The Student Room Group

A2 Economics - F585 June 2013

Scroll to see replies

Original post by Hunarench95
Just a quick question - is there a particular reason as to why free floating currencies don't tend to come under speculative attack? - other than greater market forces act, increaseing demand for the 'undervalued' currency?


They automatically correct at their long-term equilibrium. If they're fixed, they can't do this. If traders think the currency isn't priced right, then they will either buy or sell until the market agrees it is priced right. This is a gradual process whereas when fixed, the currency can quite quickly become distorted relative to macroeconomic performance which results in speculative attacks.

Posted from TSR Mobile
Reply 221
Original post by LukeyJB
I'm feeling rather confident about extract 1 and 2, began doing essays on extract 3 and practicing. By the middle of next week I'm aiming to have all of the extracts under my belt and just keep practicing, updating my knowledge and looking at things further in depth... Here's some sample questions for everyone, I have no markschemes but they're good for practice and I can provide some model answers soon when my teacher gets some back to me that I've done.


Extract 1 & 2
- Distinguish between fixed and floating exchange rate systems (4)
- Distinguish between monetary convergence and fiscal convergence (4)
- Explain what is meant by capital flight (4)
- Analyse the reasons for capital flight (6)
- Analyse the reasons why meeting the convergence criteria is important for countries wishing to join the Eurozone (6)
- Analyse the benefits for CEE countries of FDI (6)
- Analyse how ERM II prepares countries for their adoption of the Euro (6)
- Analyse the benefits of participating in ERM II prior to joining the Eurozone (6)
- Comment on the possible effects of maintaining a fixed exchange rate during an economic recession (10)
- Comment on the advantages to Eurozone countries of adopting the Euro as a single currency (10)
- Comment on the impact of FDI on CEE economies (10)
- Comment on the effectiveness of ERM II as a means of preparing countries for their adoption of the Euro (10)

Extract 3
- Distinguish between growth and development (4)
- With reference to the data in Figure 3.1, comment on the possible effects of a volatile economic cycle (4)
- What is meant by a transition economy? (4)
- Analyse the impact of a high rate of long-term unemployment on a country's growth and development (6)
- Explain two possible reasons for the high rates of inflation in Estonia in 2006-2008 (6)
- Analyse the impact an increase in international trade and FDI will have on economic growth (6)
- Comment on the consequences of the high growth that Estonia experienced between 2000 and 2007 (10)
- Comment on the possible effects of a flat-tax rate system on Estonian growth and development (10)

Extract 4 & 5
- Analyse, using diagrams, the impact of EU's strategy on sustainable production and consumption (4)
- Comment on the policies that might improve ecological balance on the Estonian economy (10)
- Comment on the usefulness of the indicators used by Estonia in its sustainability strategy (10)
- Discuss the usefulness of the EU and Estonia's strategies in promoting sustainability (20)
- Discuss the impact of Estonia's high growth on sustainability (20)
- Discuss the view that sustained growth of GDP per capita will always lead to a rise in welfare & living standards (20)
- Discuss the view that sustainable development in Estonia requires slower economic growth (20)

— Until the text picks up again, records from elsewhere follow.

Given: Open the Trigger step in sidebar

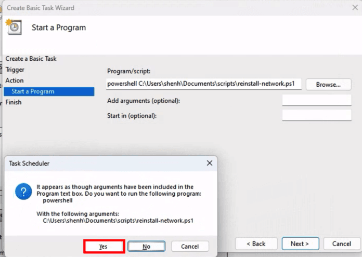Looking at the screenshot, I should click(15, 70).
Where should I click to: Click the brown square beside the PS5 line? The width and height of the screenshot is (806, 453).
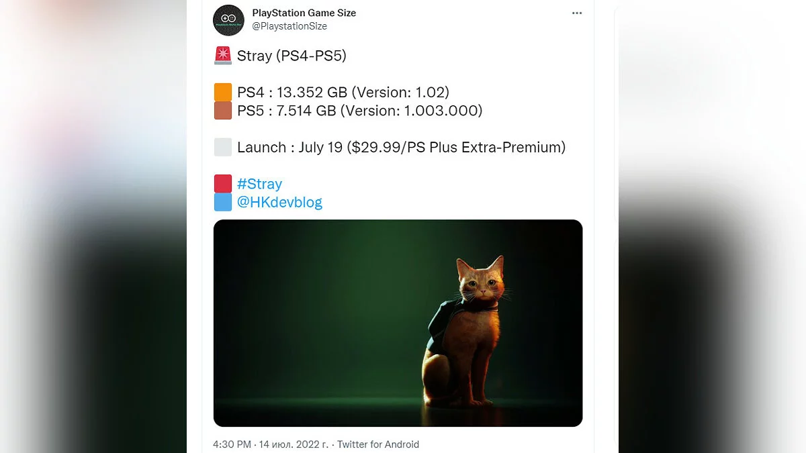223,111
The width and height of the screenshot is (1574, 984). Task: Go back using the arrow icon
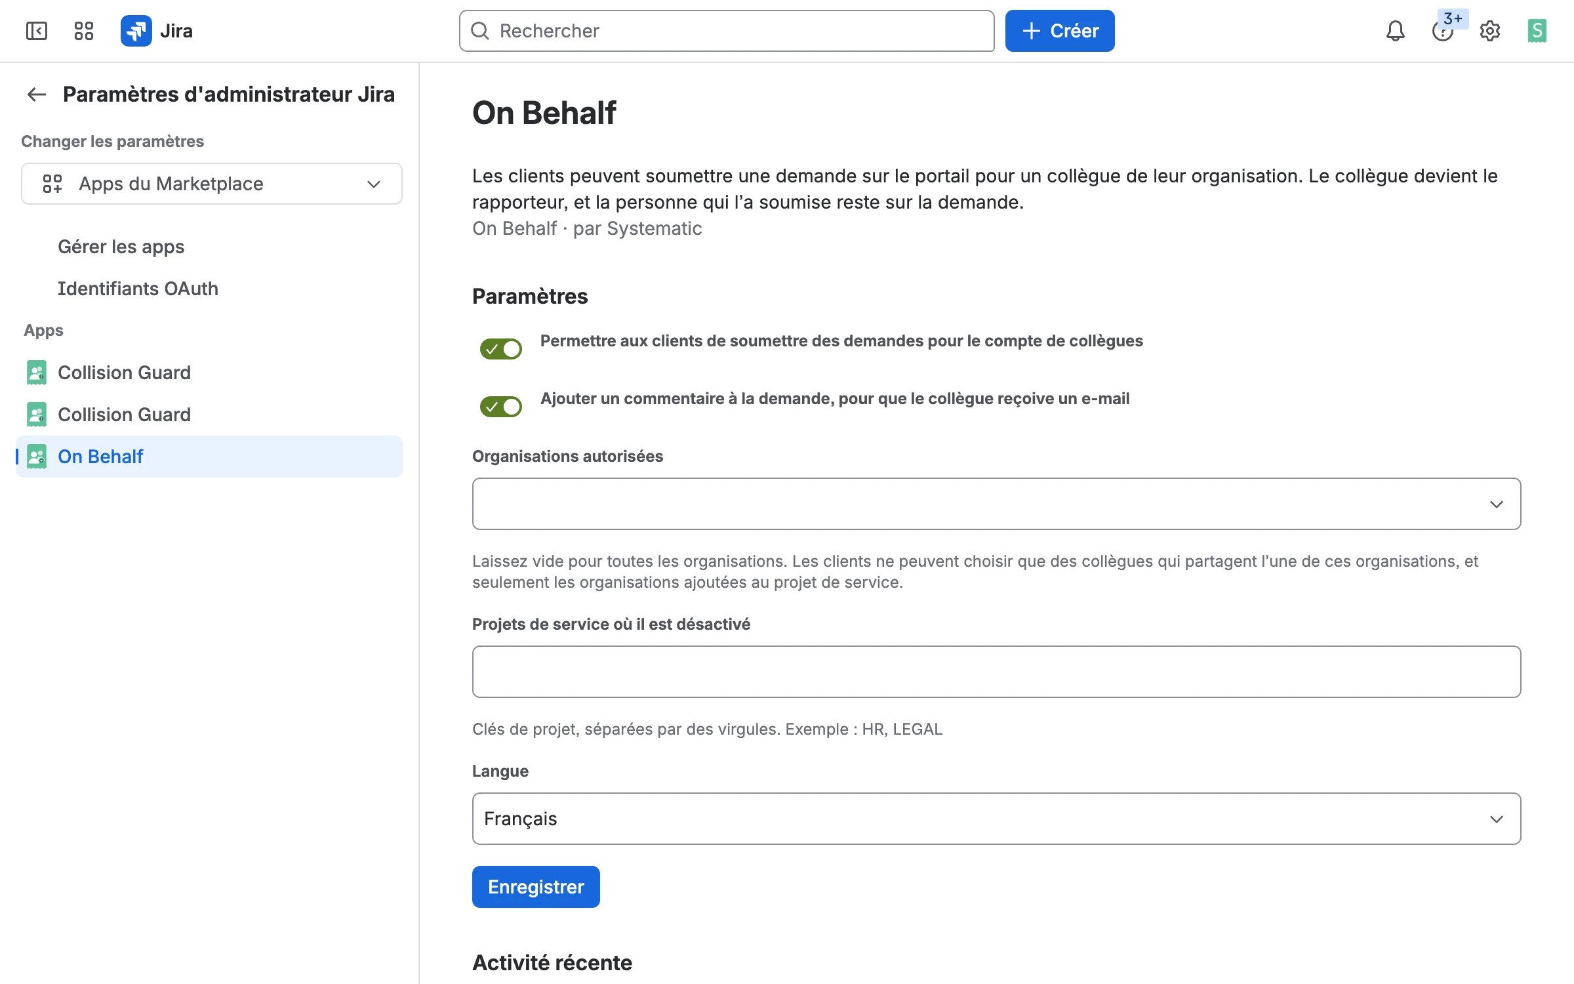[x=37, y=94]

- Analyse the reasons why meeting the convergence criteria is important for countries wishing to join the Eurozone (6)
:confused::confused:
Original post by Namraaaa
- Analyse the reasons why meeting the convergence criteria is important for countries wishing to join the Eurozone (6)
:confused::confused:


Talk about interest rates fitting all members, trade cycles, integration and maintaining a stable exchange rate with the rest of the world :smile:
Anyone got any last minute tips for doing well in this and recommend any topic areas we absolutely have to know in depth? I've been working real hard for this and ideally need an A*.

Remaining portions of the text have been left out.